Stated task:
Output every non-blank line of the listing below as a JSON list of strings, one string per line.

Record extracts:

'''

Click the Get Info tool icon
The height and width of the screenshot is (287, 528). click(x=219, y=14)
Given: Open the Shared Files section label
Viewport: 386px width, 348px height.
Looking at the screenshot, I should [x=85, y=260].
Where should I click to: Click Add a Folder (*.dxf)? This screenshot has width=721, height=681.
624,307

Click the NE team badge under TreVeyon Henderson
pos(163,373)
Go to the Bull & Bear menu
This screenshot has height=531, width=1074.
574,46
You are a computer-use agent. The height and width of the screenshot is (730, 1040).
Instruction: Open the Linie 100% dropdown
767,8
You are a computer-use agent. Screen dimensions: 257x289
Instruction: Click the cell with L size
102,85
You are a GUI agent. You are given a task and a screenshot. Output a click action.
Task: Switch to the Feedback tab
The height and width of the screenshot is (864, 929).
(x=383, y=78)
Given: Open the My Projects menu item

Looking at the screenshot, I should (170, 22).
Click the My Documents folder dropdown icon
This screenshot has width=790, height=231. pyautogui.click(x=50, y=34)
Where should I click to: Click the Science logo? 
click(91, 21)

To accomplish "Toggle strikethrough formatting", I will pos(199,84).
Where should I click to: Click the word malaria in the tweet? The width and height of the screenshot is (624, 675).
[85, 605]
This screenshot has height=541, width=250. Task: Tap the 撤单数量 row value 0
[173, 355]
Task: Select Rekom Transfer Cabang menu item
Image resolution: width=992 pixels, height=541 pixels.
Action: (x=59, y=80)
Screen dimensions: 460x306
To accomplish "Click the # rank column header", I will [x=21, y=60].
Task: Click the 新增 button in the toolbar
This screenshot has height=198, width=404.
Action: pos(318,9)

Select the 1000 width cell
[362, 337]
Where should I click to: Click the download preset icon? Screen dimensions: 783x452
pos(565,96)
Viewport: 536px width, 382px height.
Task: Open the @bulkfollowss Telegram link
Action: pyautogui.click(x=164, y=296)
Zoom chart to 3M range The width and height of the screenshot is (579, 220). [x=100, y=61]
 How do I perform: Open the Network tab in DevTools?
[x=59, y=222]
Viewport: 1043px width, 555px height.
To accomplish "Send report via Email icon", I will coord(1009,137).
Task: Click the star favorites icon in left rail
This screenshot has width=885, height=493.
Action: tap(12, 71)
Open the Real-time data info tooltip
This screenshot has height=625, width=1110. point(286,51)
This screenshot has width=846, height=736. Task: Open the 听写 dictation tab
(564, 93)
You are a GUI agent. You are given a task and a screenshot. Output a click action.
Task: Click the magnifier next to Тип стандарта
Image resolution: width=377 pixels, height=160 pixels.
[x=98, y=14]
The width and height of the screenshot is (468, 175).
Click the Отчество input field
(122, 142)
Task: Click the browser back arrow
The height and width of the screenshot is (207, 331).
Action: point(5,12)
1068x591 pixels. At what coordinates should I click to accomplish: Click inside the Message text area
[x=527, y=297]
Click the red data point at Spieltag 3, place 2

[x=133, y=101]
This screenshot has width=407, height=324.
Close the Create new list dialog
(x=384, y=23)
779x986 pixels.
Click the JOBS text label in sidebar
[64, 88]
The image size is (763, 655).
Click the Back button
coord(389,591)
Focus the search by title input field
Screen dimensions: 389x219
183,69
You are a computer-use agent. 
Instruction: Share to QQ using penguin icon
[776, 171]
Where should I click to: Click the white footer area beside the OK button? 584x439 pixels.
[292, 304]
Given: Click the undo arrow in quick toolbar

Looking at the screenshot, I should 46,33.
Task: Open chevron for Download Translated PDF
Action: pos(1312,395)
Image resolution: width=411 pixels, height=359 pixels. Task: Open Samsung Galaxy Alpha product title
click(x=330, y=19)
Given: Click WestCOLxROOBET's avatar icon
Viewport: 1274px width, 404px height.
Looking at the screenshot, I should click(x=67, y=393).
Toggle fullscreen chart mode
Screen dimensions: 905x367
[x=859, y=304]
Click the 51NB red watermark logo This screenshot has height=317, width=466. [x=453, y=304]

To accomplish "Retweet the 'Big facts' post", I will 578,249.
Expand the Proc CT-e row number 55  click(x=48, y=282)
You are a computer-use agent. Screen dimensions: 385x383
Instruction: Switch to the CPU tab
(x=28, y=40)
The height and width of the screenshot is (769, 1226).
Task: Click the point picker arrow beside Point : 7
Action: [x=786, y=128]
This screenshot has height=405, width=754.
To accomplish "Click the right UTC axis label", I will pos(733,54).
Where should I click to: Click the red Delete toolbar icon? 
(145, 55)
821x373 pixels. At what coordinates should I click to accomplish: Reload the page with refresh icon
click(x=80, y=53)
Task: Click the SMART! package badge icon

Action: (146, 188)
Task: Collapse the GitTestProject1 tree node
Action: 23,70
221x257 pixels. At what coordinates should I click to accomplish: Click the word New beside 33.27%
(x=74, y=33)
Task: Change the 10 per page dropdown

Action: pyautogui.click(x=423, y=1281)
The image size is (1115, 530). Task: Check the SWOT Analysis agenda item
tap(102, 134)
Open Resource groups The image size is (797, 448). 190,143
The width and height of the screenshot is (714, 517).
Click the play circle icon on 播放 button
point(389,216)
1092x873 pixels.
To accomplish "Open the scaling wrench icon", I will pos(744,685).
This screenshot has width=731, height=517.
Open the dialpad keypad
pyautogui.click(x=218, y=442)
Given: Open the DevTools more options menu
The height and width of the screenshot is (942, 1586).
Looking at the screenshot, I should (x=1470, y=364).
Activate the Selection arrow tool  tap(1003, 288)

'''

Full output:
[
  "Click the Get Info tool icon",
  "The height and width of the screenshot is (287, 528). click(x=219, y=14)",
  "Given: Open the Shared Files section label",
  "Viewport: 386px width, 348px height.",
  "Looking at the screenshot, I should [x=85, y=260].",
  "Where should I click to: Click Add a Folder (*.dxf)? This screenshot has width=721, height=681.",
  "624,307",
  "Click the NE team badge under TreVeyon Henderson",
  "pos(163,373)",
  "Go to the Bull & Bear menu",
  "This screenshot has height=531, width=1074.",
  "574,46",
  "You are a computer-use agent. The height and width of the screenshot is (730, 1040).",
  "Instruction: Open the Linie 100% dropdown",
  "767,8",
  "You are a computer-use agent. Screen dimensions: 257x289",
  "Instruction: Click the cell with L size",
  "102,85",
  "You are a GUI agent. You are given a task and a screenshot. Output a click action.",
  "Task: Switch to the Feedback tab",
  "The height and width of the screenshot is (864, 929).",
  "(x=383, y=78)",
  "Given: Open the My Projects menu item",
  "Looking at the screenshot, I should (170, 22).",
  "Click the My Documents folder dropdown icon",
  "This screenshot has width=790, height=231. pyautogui.click(x=50, y=34)",
  "Where should I click to: Click the Science logo? ",
  "click(91, 21)",
  "To accomplish \"Toggle strikethrough formatting\", I will pos(199,84).",
  "Where should I click to: Click the word malaria in the tweet? The width and height of the screenshot is (624, 675).",
  "[85, 605]",
  "This screenshot has height=541, width=250. Task: Tap the 撤单数量 row value 0",
  "[173, 355]",
  "Task: Select Rekom Transfer Cabang menu item",
  "Image resolution: width=992 pixels, height=541 pixels.",
  "Action: (x=59, y=80)",
  "Screen dimensions: 460x306",
  "To accomplish \"Click the # rank column header\", I will [x=21, y=60].",
  "Task: Click the 新增 button in the toolbar",
  "This screenshot has height=198, width=404.",
  "Action: pos(318,9)",
  "Select the 1000 width cell",
  "[362, 337]",
  "Where should I click to: Click the download preset icon? Screen dimensions: 783x452",
  "pos(565,96)",
  "Viewport: 536px width, 382px height.",
  "Task: Open the @bulkfollowss Telegram link",
  "Action: pyautogui.click(x=164, y=296)",
  "Zoom chart to 3M range The width and height of the screenshot is (579, 220). [x=100, y=61]",
  " How do I perform: Open the Network tab in DevTools?",
  "[x=59, y=222]",
  "Viewport: 1043px width, 555px height.",
  "To accomplish \"Send report via Email icon\", I will coord(1009,137).",
  "Task: Click the star favorites icon in left rail",
  "This screenshot has width=885, height=493.",
  "Action: tap(12, 71)",
  "Open the Real-time data info tooltip",
  "This screenshot has height=625, width=1110. point(286,51)",
  "This screenshot has width=846, height=736. Task: Open the 听写 dictation tab",
  "(564, 93)",
  "You are a GUI agent. You are given a task and a screenshot. Output a click action.",
  "Task: Click the magnifier next to Тип стандарта",
  "Image resolution: width=377 pixels, height=160 pixels.",
  "[x=98, y=14]",
  "The width and height of the screenshot is (468, 175).",
  "Click the Отчество input field",
  "(122, 142)",
  "Task: Click the browser back arrow",
  "The height and width of the screenshot is (207, 331).",
  "Action: point(5,12)",
  "1068x591 pixels. At what coordinates should I click to accomplish: Click inside the Message text area",
  "[x=527, y=297]",
  "Click the red data point at Spieltag 3, place 2",
  "[x=133, y=101]",
  "This screenshot has width=407, height=324.",
  "Close the Create new list dialog",
  "(x=384, y=23)",
  "779x986 pixels.",
  "Click the JOBS text label in sidebar",
  "[64, 88]",
  "The image size is (763, 655).",
  "Click the Back button",
  "coord(389,591)",
  "Focus the search by title input field",
  "Screen dimensions: 389x219",
  "183,69",
  "You are a computer-use agent. ",
  "Instruction: Share to QQ using penguin icon",
  "[776, 171]",
  "Where should I click to: Click the white footer area beside the OK button? 584x439 pixels.",
  "[292, 304]",
  "Given: Click the undo arrow in quick toolbar",
  "Looking at the screenshot, I should 46,33.",
  "Task: Open chevron for Download Translated PDF",
  "Action: pos(1312,395)",
  "Image resolution: width=411 pixels, height=359 pixels. Task: Open Samsung Galaxy Alpha product title",
  "click(x=330, y=19)",
  "Given: Click WestCOLxROOBET's avatar icon",
  "Viewport: 1274px width, 404px height.",
  "Looking at the screenshot, I should click(x=67, y=393).",
  "Toggle fullscreen chart mode",
  "Screen dimensions: 905x367",
  "[x=859, y=304]",
  "Click the 51NB red watermark logo This screenshot has height=317, width=466. [x=453, y=304]",
  "To accomplish \"Retweet the 'Big facts' post\", I will 578,249.",
  "Expand the Proc CT-e row number 55  click(x=48, y=282)",
  "You are a computer-use agent. Screen dimensions: 385x383",
  "Instruction: Switch to the CPU tab",
  "(x=28, y=40)",
  "The height and width of the screenshot is (769, 1226).",
  "Task: Click the point picker arrow beside Point : 7",
  "Action: [x=786, y=128]",
  "This screenshot has height=405, width=754.",
  "To accomplish \"Click the right UTC axis label\", I will pos(733,54).",
  "Where should I click to: Click the red Delete toolbar icon? ",
  "(145, 55)",
  "821x373 pixels. At what coordinates should I click to accomplish: Reload the page with refresh icon",
  "click(x=80, y=53)",
  "Task: Click the SMART! package badge icon",
  "Action: (146, 188)",
  "Task: Collapse the GitTestProject1 tree node",
  "Action: 23,70",
  "221x257 pixels. At what coordinates should I click to accomplish: Click the word New beside 33.27%",
  "(x=74, y=33)",
  "Task: Change the 10 per page dropdown",
  "Action: pyautogui.click(x=423, y=1281)",
  "The image size is (1115, 530). Task: Check the SWOT Analysis agenda item",
  "tap(102, 134)",
  "Open Resource groups The image size is (797, 448). 190,143",
  "The width and height of the screenshot is (714, 517).",
  "Click the play circle icon on 播放 button",
  "point(389,216)",
  "1092x873 pixels.",
  "To accomplish \"Open the scaling wrench icon\", I will pos(744,685).",
  "This screenshot has width=731, height=517.",
  "Open the dialpad keypad",
  "pyautogui.click(x=218, y=442)",
  "Given: Open the DevTools more options menu",
  "The height and width of the screenshot is (942, 1586).",
  "Looking at the screenshot, I should (x=1470, y=364).",
  "Activate the Selection arrow tool  tap(1003, 288)"
]